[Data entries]
══════════

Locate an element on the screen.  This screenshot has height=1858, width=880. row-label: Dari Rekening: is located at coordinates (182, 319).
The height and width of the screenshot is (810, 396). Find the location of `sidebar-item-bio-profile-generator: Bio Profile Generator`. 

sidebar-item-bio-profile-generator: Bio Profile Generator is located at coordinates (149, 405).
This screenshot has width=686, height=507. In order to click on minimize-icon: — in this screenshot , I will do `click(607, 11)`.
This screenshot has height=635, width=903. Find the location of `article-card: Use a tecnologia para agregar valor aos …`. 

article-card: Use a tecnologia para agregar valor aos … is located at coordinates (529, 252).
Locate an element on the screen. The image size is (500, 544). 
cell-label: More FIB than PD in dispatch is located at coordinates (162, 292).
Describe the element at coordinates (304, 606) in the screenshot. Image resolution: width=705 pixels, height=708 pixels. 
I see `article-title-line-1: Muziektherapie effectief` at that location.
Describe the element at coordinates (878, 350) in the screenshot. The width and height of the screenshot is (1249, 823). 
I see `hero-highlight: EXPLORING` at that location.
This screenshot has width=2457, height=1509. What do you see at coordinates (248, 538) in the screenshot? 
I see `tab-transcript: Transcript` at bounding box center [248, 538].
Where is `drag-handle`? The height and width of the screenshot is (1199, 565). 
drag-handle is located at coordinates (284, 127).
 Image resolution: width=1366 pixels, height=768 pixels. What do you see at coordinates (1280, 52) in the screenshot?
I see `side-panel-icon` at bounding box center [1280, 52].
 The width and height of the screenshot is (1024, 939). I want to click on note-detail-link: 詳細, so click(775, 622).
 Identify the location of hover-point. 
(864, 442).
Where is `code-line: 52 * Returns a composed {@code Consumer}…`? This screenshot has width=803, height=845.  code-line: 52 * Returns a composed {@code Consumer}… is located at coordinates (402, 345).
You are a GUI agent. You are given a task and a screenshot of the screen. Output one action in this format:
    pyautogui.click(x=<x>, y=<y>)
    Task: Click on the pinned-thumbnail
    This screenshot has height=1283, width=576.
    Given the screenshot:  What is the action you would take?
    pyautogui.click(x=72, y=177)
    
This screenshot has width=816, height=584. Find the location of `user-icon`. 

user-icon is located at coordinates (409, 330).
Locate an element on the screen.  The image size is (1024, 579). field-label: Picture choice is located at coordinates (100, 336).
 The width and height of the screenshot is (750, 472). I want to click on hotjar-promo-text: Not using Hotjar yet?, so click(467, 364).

══════════

**Task brief**
Copy out word for word every line of the rows above, from the line containing "is (1199, 565)." down to the line containing "Image resolution: width=1366", including both of those lines.

**Exercise result**
Where is `drag-handle`? The height and width of the screenshot is (1199, 565). 
drag-handle is located at coordinates (284, 127).
 Image resolution: width=1366 pixels, height=768 pixels. What do you see at coordinates (1280, 52) in the screenshot?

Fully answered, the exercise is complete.